Network and computer forensics
Network and computer forensicsNetwork and computer forensics
Network and computer forensics
 

Último

Reconciling Conflicting Data Curation Actions: Transparency Through Argument...
Reconciling Conflicting Data Curation Actions:  Transparency Through Argument...Reconciling Conflicting Data Curation Actions:  Transparency Through Argument...
Reconciling Conflicting Data Curation Actions: Transparency Through Argument...
Bertram Ludäscher
 
Abortion pills in Doha Qatar (+966572737505 ! Get Cytotec
Abortion pills in Doha Qatar (+966572737505 ! Get CytotecAbortion pills in Doha Qatar (+966572737505 ! Get Cytotec
Abortion pills in Doha Qatar (+966572737505 ! Get Cytotec
Abortion pills in Riyadh +966572737505 get cytotec
 
Top profile Call Girls In Chandrapur [ 7014168258 ] Call Me For Genuine Model...
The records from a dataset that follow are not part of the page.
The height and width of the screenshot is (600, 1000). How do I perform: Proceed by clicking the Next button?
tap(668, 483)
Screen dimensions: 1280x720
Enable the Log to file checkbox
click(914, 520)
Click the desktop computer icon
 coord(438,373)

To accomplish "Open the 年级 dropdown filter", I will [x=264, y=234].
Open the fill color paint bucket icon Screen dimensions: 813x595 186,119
Top profile Call Girls In Chandrapur [ 7014168258 ] Call Me For Genuine Model...Top profile Call Girls In Chandrapur [ 7014168258 ] Call Me For Genuine Model...
Top profile Call Girls In Chandrapur [ 7014168258 ] Call Me For Genuine Model...
gajnagarg
 
Lecture_2_Deep_Learning_Overview-newone1
Lecture_2_Deep_Learning_Overview-newone1Lecture_2_Deep_Learning_Overview-newone1
Lecture_2_Deep_Learning_Overview-newone1
ranjankumarbehera14
 
Top profile Call Girls In Purnia [ 7014168258 ] Call Me For Genuine Models We...
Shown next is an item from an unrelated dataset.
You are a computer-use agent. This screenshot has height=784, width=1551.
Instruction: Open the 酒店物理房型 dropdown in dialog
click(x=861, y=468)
Top profile Call Girls In Purnia [ 7014168258 ] Call Me For Genuine Models We...Top profile Call Girls In Purnia [ 7014168258 ] Call Me For Genuine Models We...
Top profile Call Girls In Purnia [ 7014168258 ] Call Me For Genuine Models We...
nirzagarg
 
怎样办理纽约州立大学宾汉姆顿分校毕业证(SUNY-Bin毕业证书)成绩单学校原版复制
怎样办理纽约州立大学宾汉姆顿分校毕业证(SUNY-Bin毕业证书)成绩单学校原版复制怎样办理纽约州立大学宾汉姆顿分校毕业证(SUNY-Bin毕业证书)成绩单学校原版复制
怎样办理纽约州立大学宾汉姆顿分校毕业证(SUNY-Bin毕业证书)成绩单学校原版复制
vexqp
 
Top profile Call Girls In bhavnagar [ 7014168258 ] Call Me For Genuine Models...
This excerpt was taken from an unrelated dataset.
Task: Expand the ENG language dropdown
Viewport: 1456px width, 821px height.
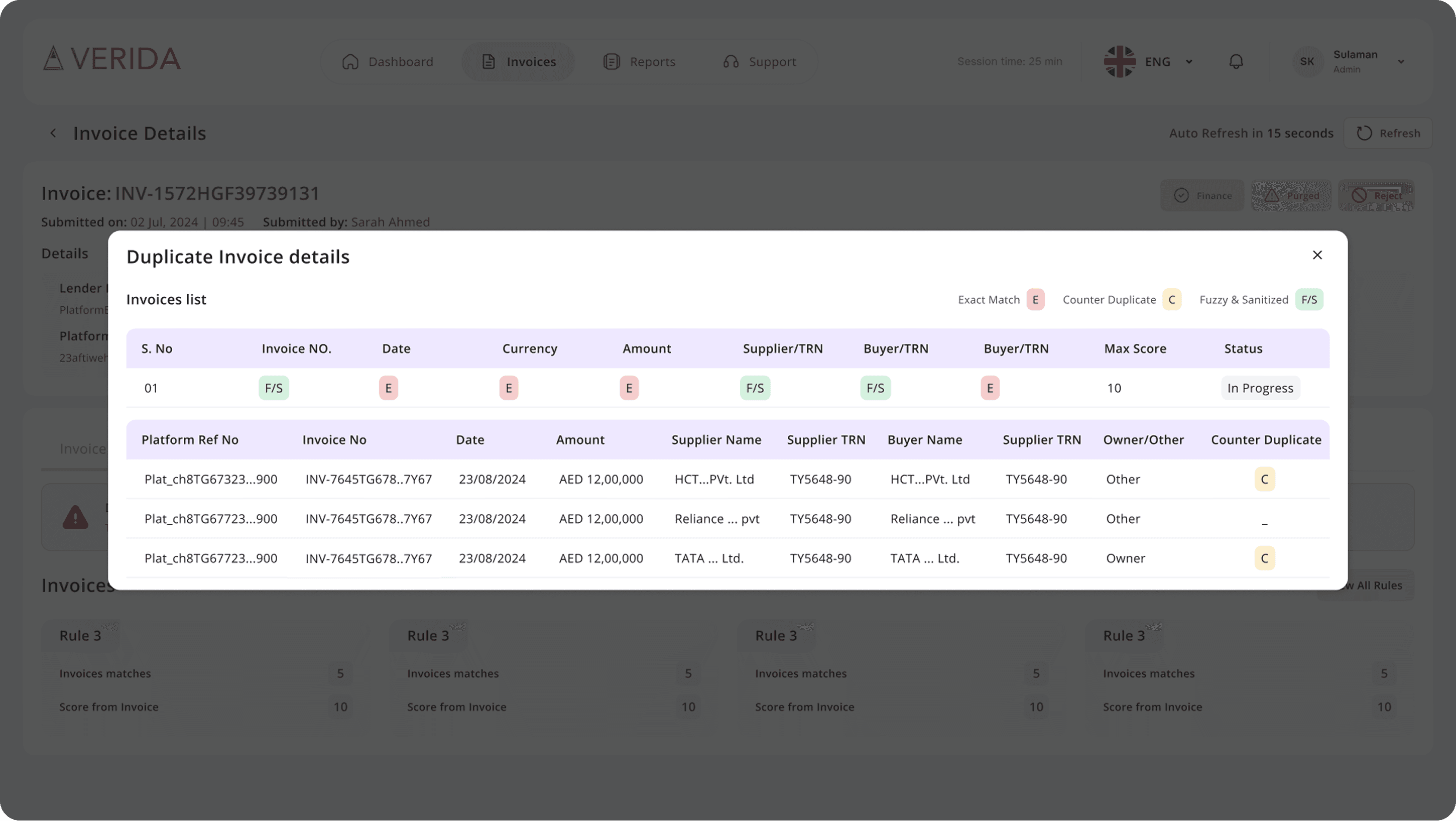Action: (1189, 62)
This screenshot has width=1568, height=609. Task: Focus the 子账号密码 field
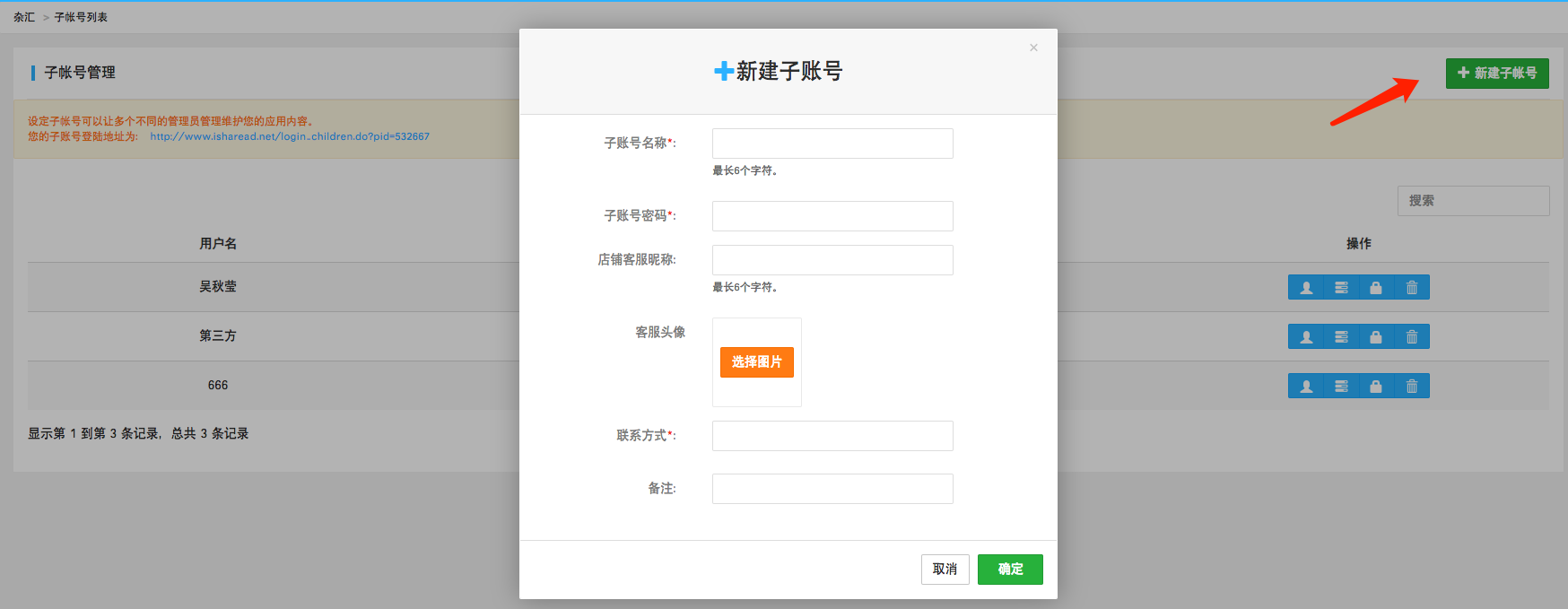pyautogui.click(x=832, y=216)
Top profile Call Girls In bhavnagar [ 7014168258 ] Call Me For Genuine Models...Top profile Call Girls In bhavnagar [ 7014168258 ] Call Me For Genuine Models...
Top profile Call Girls In bhavnagar [ 7014168258 ] Call Me For Genuine Models...
gajnagarg
 
一比一原版(UCD毕业证书)加州大学戴维斯分校毕业证成绩单原件一模一样
一比一原版(UCD毕业证书)加州大学戴维斯分校毕业证成绩单原件一模一样一比一原版(UCD毕业证书)加州大学戴维斯分校毕业证成绩单原件一模一样
一比一原版(UCD毕业证书)加州大学戴维斯分校毕业证成绩单原件一模一样
wsppdmt
 
PLE-statistics document for primary schs
PLE-statistics document for primary schsPLE-statistics document for primary schs
PLE-statistics document for primary schs
cnajjemba
 
怎样办理旧金山城市学院毕业证(CCSF毕业证书)成绩单学校原版复制
怎样办理旧金山城市学院毕业证(CCSF毕业证书)成绩单学校原版复制怎样办理旧金山城市学院毕业证(CCSF毕业证书)成绩单学校原版复制
怎样办理旧金山城市学院毕业证(CCSF毕业证书)成绩单学校原版复制
vexqp
 
Gartner's Data Analytics Maturity Model.pptx
Gartner's Data Analytics Maturity Model.pptxGartner's Data Analytics Maturity Model.pptx
Gartner's Data Analytics Maturity Model.pptx
chadhar227
 
Cytotec in Jeddah+966572737505) get unwanted pregnancy kit Riyadh
Cytotec in Jeddah+966572737505) get unwanted pregnancy kit RiyadhCytotec in Jeddah+966572737505) get unwanted pregnancy kit Riyadh
Cytotec in Jeddah+966572737505) get unwanted pregnancy kit Riyadh
Abortion pills in Riyadh +966572737505 get cytotec
 
Top profile Call Girls In Satna [ 7014168258 ] Call Me For Genuine Models We ...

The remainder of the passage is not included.